Research Paper Volume 11, Issue 19 pp 8642—8663

Decreased levels of circulating trimethylamine N-oxide alleviate cognitive and pathological deterioration in transgenic mice: a potential therapeutic approach for Alzheimer’s disease

Figure 5. Age-related changes of hemostasis and circulating trimethylamine-N-oxide (TMAO) levels in WT and APP/PS1 mice. Mean count of WT and APP/PS1 mice platelets (A). Bleeding time measured after amputating the tail tip of WT and APP/PS1 mice (B). Circulating TMAO concentration in the plasma of WT and APP/PS1 mice (C). **P<0.01, ***P<0.001, versus the age-matched WT mice, aP<0.05, versus 3-month-old syngeneic mice, bP<0.05, versus 6-month-old syngeneic mice, cP<0.05, versus 9-month-old syngeneic mice by two-way repeated-measures analyses of variance with Tukey multiple comparisons tests. All values are means ± S.D. Correlation with the TMAO levels in plasma and cognitive performance/pathology index of WT and APP/PS1 mice, as calculated via Spearman’s rank correlation coefficient (D).
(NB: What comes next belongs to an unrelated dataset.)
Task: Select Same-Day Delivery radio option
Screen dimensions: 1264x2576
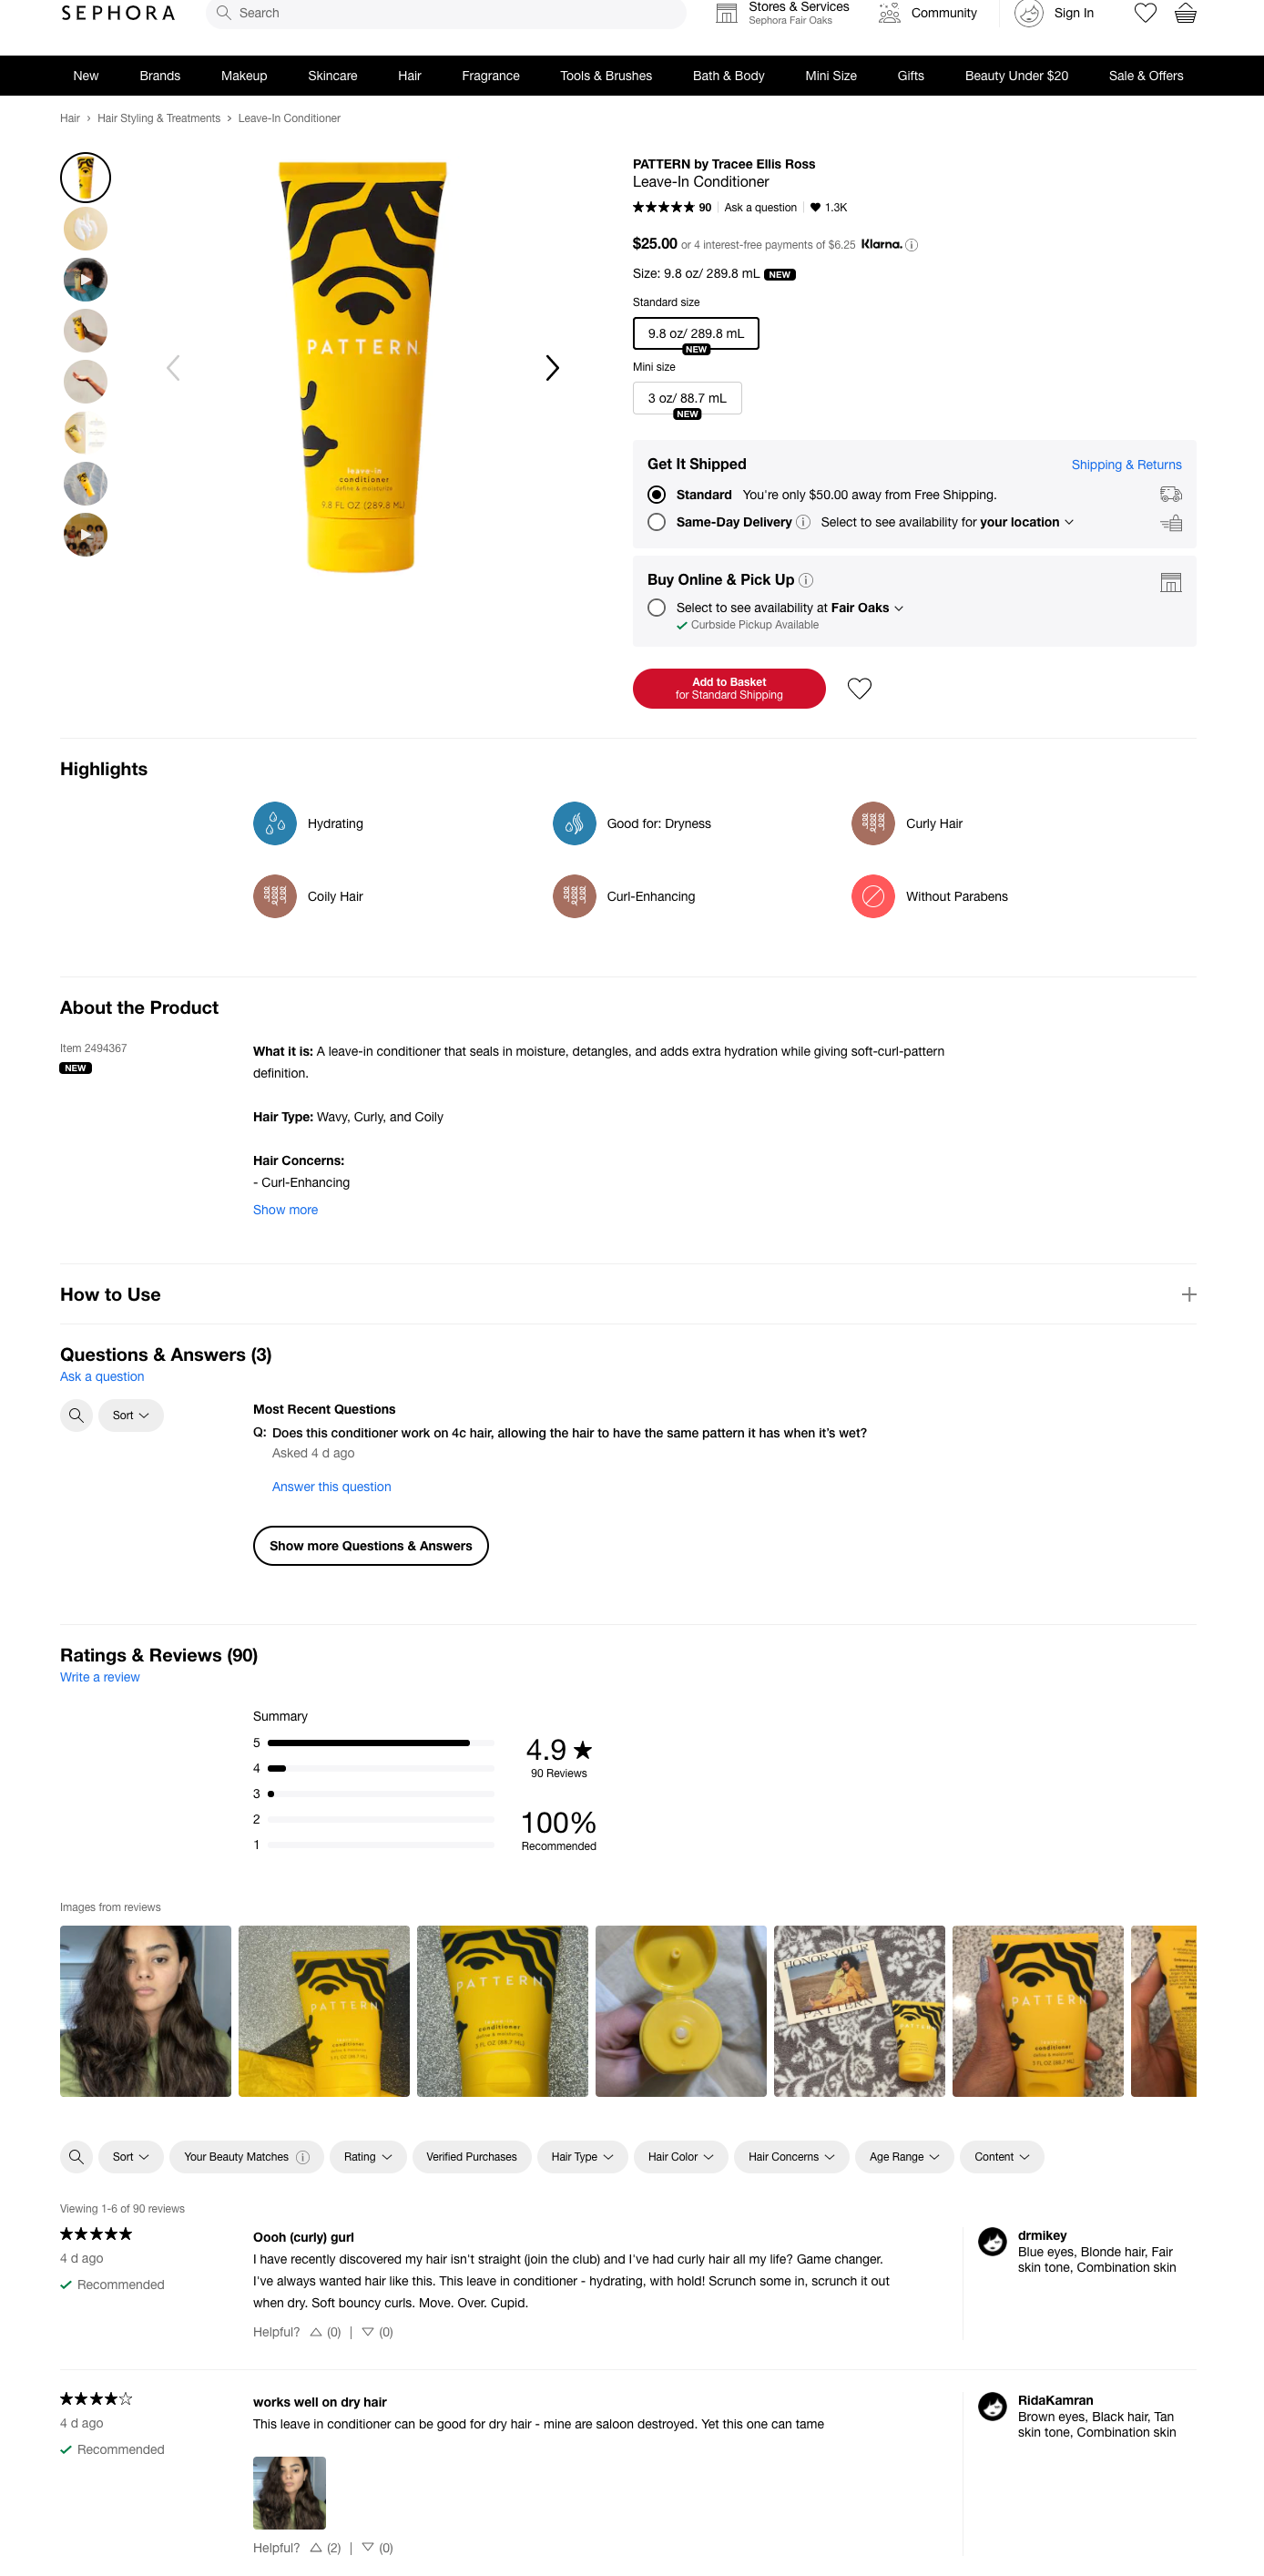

Correlation between TMAO levels and cognitive performance/pathology index of WT and APP/PS1 mice (E). X and Y axis was derived by R and -Log (P), respectively. DS means the degree of senescence, ORM means object recognition memory, SLM means spatial learning and memory, AA means active avoidance, LTP means long-term potentiation. n=10.